Zero written response and an inconclusive site visit to the Barney Molokoane Base at the SA Army School of Engineers in Kroonstad left the animal welfare organisation with no other option than to inform Modise, on her final day in office (Wednesday 19 June) that legal action against the Department of Defence (DoD) and the SA National Defence Force (SANDF) would follow unless four demands were met.
With Modise no longer the Cabinet minister tasked with defence and at the time of publication – no announcement of the seventh administration Cabinet – the demands set by NSPCA Executive Director Marcelle Meredith awaits the new incumbent.

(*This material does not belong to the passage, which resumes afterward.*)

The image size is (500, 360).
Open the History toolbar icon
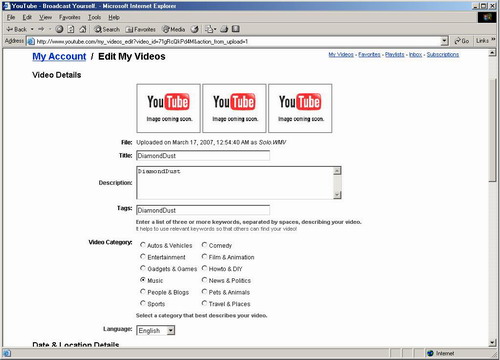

In her 19 June letter to Modise, copied to former deputy defence and military veterans minister Thabang Makwetla; SANDF Chief, General Rudzani Maphwanya; and – erroneously – Sonto Kudjoe as DoD Director-General; Meredith refers to a “myriad of correspondence” that seemingly elicited just one response. This was a “special wildlife site visit” to where a herd of between three and four hundred black wildebeest are on the Barney Molokoane base, part of the Sapper school facility in the Free State province. The visit on 23 October last year followed an inspection by SPCA staff on 11 August which found nine dead animals, one dying, “very little water” and no supplementary feed.
That inspection drew scathing comment including no clarity as to how “hundreds of animals landed up on 200 hectares of land” as well as “massive over-grazing”.
The “wildlife site visit”, organised according to Meredith by the DoD Logistics Division, was followed by a “fruitless” 6 October meeting that saw “bureaucratic hurdles”, the setting of “unrealistic timelines” for the live capture and translocation of the animals, and “un-actioned decisions”.
Six months later in March this year the “crisis” – to use Meredith’s word – was temporarily averted thanks to interventions by officers at the base. “Your office (Modise’s) was requested to provide an undertaking that the stocking reduction would take place in March, before winter and the next breeding season”.
As with previous correspondence this was not acknowledged or responded to.
The NSPCA said a 28 May inspection found “no plan and the base has no indication of anything that should happen. At the time of inspection, there were no grazing available and there I reliance on external grass and refilling of water troughs. The NSPCA again expresses its concern, as problem swill undoubtedly arise during the current winter months, when the need for food will become even more dire and inspections by ourselves will need to be increased. The problem is further exacerbated by the apparent increase in animals, after the breeding season.”
“To date, there is no indication from DoD why these animals (estimated 300-400) are at the base, where they came from and why it is necessary to overstock hundreds of Wildebeest on a military base…It is quite disingenuous for the SANDF to publicly complain about constrained budgetary measures, whilst the SANDF care for these animals unnaturally through feed and water provision as well as veterinary attention for sick and/or injured animals (although such ‘care’ in itself is worrisome and insufficient).”
The NSPCA demands a decisive plan for “resolving the stocking density with severe urgency,” funding this plan, delivering supplementary feed and water in the interim, and a contact person responsible for ensuring that animals do not suffer on the base.
Meredith gives Modise – or her replacement – seven days from the date of the last letter, making Friday, June 28 (if she is referring to work days) D-day before commencement of “stringent legal action” if its demands are not met.
There was, at the time of publishing, no reaction to the NSPCA letter from the Defence and Military Veterans Ministry, the DoD or the SANDF.